Background: Unilateral and bilateral percutaneous kyphoplasty (PKP) have been widely
adopted to treat osteoporotic vertebral compression fractures (OVCFs). Unilateral PKP
has a shorter operation time and less radiation exposure time compared with bilateral
PKP, but the anatomical distinctions of unilateral PKP are not identical in all cases.
Objective: The aim of this study was to examine the significance of age, gender, level,
and side in relation to the anatomical distinctions of unilateral PKP for lumbar OVCFs
through the transverse process-pedicle approach (TPPA).
Study Design: This was a retrospective study of 200 patients.

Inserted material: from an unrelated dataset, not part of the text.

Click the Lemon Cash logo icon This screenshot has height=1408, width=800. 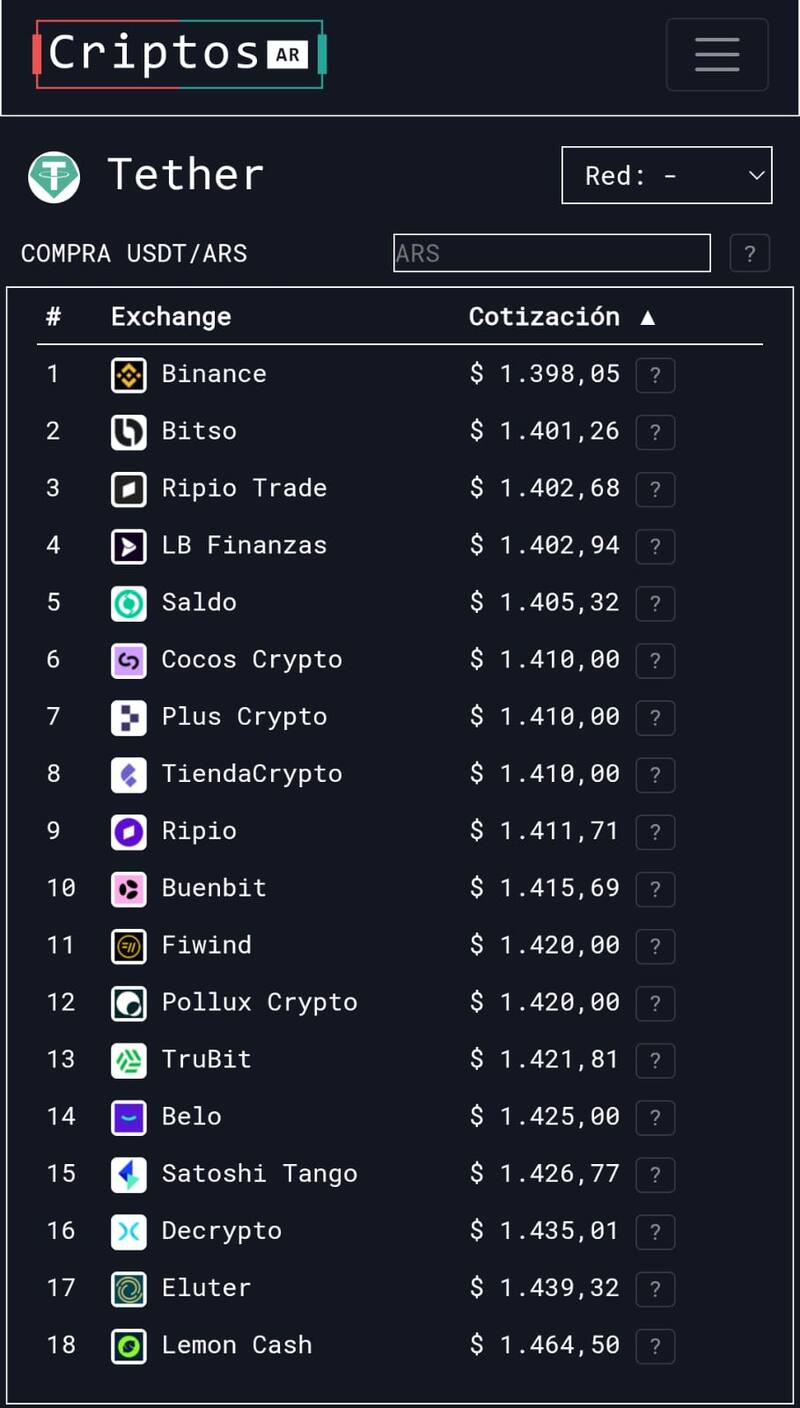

Setting: The research took place at General Hospital of Shenyang Military Area
Command of Chinese PLA.
Methods: Researchers examined 1000 lumbar spines (L1-L5) of 200 patients and
simulated PKP on the 3D-CT scans through unilateral TPPA. The distance between the
entry point and the midline of the vertebral body (DEM), the puncture inclination angle
(PIA), the safe range of the inner inclination angles (SRA), and the success rate (SR) of
puncture were measured and compared.
Results: There were significant differences (P < 0.05) in the mean DEM between men
and women, and between the left and right sides. The DEM was significantly larger
in men than women and in right than left. The DEM from L1 to L5 was significantly
increased (P < 0.05), from 22.4 ± 2.0 mm to 34.1 ± 4.3 mm. The right maximum PIA
was significantly larger than the left. The maximum puncture angle and SRA in men
was larger than that in women except for L5. The SRA from L1 to L5 was significantly
increased (P < 0.05), from 20.1 ± 6.0 mm to 44.2 ± 8.8 mm. The SR from L1 to L5 was
significantly increased (P < 0.05), from 88.3% to 100%. The SR in men was significantly
higher than that in women for L1 and L2.
Limitations: Sample size was relatively small.
Conclusions: The DEM was 22.4 mm to 34.1 mm according to different levels. There
were significant gender, side, and age differences in the DEM and PIA. The values of
DEM, PIA, SRA and SR were significantly increased from L1 to L5.
Key words: Lumbar, osteoporotic vertebral compression fracture, unilateral,
percutaneous kyphoplasty, transverse process.